Another North Carolina pastor, Ron Baity of the Berean Baptist Church in Winston-Salem, used his Sunday sermon to refer to homosexuality as a “perverted lifestyle,” and that gays should be criminally prosecuted, as in days of yore. “For 300 years, we had laws that would prosecute that lifestyle,” quoth the minister. His and Harris’s Tar Heel State colleague, Tim Rabon of the Beacon Baptist Church in Raleigh— what’s up with these Baptists? offered aloud to his own churchgoing audience, “What is stopping them from redefining marriage for a person and a beast? We’re not far from that.” With soul-enriching sermons and religious “larnin’” such as this, is it any wonder that these bigoted yokels have pinned their political hopes on such blatantly un-American legislation as the Defense of Marriage Act, California’s Proposition 8, and Amendment 1 in North Carolina.
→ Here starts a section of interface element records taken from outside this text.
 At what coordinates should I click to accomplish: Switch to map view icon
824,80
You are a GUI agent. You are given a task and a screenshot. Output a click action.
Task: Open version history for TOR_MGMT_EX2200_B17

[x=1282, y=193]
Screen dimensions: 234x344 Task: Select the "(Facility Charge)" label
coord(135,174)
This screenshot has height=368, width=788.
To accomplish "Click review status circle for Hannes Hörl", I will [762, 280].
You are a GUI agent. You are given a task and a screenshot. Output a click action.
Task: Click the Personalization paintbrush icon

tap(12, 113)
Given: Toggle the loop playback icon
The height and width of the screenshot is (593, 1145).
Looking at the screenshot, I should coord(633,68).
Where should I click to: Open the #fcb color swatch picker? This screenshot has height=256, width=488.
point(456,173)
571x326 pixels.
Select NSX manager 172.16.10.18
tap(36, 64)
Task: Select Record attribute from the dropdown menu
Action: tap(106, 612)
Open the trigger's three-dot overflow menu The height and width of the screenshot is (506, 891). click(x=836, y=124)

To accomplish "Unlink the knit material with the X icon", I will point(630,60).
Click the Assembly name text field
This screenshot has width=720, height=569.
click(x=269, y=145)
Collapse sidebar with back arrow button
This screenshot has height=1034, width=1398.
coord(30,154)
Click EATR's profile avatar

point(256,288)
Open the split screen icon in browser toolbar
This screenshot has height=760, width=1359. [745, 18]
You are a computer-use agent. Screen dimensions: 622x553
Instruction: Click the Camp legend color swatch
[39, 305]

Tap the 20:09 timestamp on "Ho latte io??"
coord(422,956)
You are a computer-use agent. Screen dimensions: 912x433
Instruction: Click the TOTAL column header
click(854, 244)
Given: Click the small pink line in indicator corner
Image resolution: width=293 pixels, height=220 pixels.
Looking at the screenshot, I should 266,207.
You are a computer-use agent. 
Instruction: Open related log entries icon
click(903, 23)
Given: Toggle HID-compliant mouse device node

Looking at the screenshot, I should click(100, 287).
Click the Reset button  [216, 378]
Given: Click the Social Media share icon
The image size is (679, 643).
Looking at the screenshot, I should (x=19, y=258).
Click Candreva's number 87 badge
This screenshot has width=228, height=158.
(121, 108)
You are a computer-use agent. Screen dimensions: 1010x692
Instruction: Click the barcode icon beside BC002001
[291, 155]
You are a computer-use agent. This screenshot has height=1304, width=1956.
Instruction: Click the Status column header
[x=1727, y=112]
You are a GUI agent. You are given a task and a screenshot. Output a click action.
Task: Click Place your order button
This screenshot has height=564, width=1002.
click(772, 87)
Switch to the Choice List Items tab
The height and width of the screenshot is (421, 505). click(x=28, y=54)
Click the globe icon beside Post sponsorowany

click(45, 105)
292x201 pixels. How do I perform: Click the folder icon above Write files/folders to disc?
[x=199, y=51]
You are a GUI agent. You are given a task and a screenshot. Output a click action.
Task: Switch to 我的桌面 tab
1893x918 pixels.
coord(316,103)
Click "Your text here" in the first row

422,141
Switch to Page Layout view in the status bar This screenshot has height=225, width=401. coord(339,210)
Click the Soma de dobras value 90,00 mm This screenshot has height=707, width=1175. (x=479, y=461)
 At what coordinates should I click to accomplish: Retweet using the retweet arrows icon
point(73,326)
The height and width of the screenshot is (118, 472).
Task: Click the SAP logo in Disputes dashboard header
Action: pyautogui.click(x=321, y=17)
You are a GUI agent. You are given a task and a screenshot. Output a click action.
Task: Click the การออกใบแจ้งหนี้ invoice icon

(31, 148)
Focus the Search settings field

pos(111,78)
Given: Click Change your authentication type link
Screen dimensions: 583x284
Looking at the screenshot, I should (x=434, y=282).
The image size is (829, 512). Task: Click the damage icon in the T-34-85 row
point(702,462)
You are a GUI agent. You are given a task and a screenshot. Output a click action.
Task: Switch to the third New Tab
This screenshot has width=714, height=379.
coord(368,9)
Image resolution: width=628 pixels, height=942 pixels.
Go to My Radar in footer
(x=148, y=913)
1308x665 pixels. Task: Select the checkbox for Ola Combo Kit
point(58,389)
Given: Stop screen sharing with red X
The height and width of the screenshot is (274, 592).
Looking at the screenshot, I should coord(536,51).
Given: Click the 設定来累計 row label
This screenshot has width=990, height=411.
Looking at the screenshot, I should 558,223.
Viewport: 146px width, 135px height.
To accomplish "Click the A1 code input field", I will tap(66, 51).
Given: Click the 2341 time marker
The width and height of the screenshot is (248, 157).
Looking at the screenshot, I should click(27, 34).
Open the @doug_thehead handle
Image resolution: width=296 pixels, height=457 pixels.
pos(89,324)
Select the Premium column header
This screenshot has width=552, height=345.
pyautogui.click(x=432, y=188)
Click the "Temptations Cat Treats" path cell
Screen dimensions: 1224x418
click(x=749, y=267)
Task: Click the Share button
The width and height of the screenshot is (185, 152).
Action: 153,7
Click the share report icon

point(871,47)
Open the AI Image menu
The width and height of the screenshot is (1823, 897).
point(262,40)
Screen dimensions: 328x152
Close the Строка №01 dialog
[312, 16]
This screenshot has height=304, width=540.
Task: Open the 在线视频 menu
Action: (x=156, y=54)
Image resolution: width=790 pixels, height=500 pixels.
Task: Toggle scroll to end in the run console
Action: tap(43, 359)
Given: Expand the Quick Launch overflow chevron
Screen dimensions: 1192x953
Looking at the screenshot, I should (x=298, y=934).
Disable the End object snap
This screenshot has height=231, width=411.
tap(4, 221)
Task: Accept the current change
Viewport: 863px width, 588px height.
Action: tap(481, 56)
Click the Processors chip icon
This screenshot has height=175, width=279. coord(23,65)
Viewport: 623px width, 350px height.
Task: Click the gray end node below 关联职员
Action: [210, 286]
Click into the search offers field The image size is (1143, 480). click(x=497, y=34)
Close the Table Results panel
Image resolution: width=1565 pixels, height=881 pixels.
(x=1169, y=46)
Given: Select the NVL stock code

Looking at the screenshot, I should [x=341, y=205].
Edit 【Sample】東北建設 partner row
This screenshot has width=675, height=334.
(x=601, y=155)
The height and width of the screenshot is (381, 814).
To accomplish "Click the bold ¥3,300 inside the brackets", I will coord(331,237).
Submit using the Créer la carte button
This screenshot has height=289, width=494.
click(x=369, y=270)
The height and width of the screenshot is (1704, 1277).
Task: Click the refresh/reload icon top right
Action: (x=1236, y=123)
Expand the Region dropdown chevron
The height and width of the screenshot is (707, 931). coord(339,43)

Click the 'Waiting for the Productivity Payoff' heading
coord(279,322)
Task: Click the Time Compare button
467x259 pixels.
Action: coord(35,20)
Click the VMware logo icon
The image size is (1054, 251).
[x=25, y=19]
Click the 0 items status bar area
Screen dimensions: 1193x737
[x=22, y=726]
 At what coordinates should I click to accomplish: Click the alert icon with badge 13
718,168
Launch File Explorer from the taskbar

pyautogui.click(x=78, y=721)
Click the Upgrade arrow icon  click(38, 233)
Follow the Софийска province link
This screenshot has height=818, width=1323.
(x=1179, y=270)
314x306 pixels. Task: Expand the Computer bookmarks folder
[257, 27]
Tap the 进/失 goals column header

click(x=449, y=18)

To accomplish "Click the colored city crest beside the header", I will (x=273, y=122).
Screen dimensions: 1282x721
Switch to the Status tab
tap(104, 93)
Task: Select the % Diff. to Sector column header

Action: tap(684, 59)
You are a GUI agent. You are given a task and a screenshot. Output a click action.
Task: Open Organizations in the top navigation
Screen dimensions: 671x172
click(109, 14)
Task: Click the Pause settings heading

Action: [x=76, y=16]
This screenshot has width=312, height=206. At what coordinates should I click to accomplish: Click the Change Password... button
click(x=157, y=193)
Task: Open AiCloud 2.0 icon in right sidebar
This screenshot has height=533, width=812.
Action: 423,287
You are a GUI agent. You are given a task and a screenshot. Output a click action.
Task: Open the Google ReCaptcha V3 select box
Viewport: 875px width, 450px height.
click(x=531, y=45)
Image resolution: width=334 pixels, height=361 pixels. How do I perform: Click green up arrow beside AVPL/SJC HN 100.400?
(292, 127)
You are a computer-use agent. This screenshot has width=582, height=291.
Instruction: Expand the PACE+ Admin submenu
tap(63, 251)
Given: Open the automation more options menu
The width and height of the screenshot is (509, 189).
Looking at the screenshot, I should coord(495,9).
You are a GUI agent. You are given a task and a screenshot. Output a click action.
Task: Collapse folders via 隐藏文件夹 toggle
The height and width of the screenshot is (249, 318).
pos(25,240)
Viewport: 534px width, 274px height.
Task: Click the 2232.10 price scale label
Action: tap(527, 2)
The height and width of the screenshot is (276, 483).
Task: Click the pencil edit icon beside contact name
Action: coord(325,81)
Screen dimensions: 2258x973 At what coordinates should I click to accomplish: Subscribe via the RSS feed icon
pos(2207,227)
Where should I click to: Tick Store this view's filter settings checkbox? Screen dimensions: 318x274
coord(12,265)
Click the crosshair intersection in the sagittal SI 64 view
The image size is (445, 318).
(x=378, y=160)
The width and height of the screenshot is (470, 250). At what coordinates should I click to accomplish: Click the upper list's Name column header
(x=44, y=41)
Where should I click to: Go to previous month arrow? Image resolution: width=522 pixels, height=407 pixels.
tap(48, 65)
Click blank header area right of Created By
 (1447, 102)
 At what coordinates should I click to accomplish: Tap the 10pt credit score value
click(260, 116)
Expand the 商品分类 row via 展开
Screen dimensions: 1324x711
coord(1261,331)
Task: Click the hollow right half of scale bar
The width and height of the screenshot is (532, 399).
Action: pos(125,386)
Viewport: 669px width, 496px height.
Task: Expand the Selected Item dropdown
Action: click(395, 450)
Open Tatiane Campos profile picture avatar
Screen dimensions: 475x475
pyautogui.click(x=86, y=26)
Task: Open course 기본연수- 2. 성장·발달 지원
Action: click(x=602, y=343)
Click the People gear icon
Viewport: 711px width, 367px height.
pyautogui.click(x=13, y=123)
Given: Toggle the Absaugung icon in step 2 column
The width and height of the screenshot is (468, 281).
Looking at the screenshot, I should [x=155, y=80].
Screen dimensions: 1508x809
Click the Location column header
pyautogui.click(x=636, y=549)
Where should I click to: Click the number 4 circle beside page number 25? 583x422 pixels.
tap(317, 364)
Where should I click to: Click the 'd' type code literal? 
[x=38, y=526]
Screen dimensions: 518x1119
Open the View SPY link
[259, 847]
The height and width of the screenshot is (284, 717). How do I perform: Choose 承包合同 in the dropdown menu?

There’s no question in my mind that these offensive laws will one day be overturned, and that the antiquated ideology of a hate-filled and intolerant segment of our society will be entombed in the dust of its own nothingness, along with its proponents.
Until that time, we must live with the offensive ideas of small-minded men, protected by the same body of laws that they seek to use to deny civil rights to their fellow countrymen. (This is just as the Founders intended, when they established the First Amendment protections for speech and religion.)
These bullies who hide behind their pulpits may accuse progressives and LGBT rights activists of attacking religion, through efforts to legalize marriage equality, but what they portray as an attack on religion by gays is really an attack on gays from the pulpit.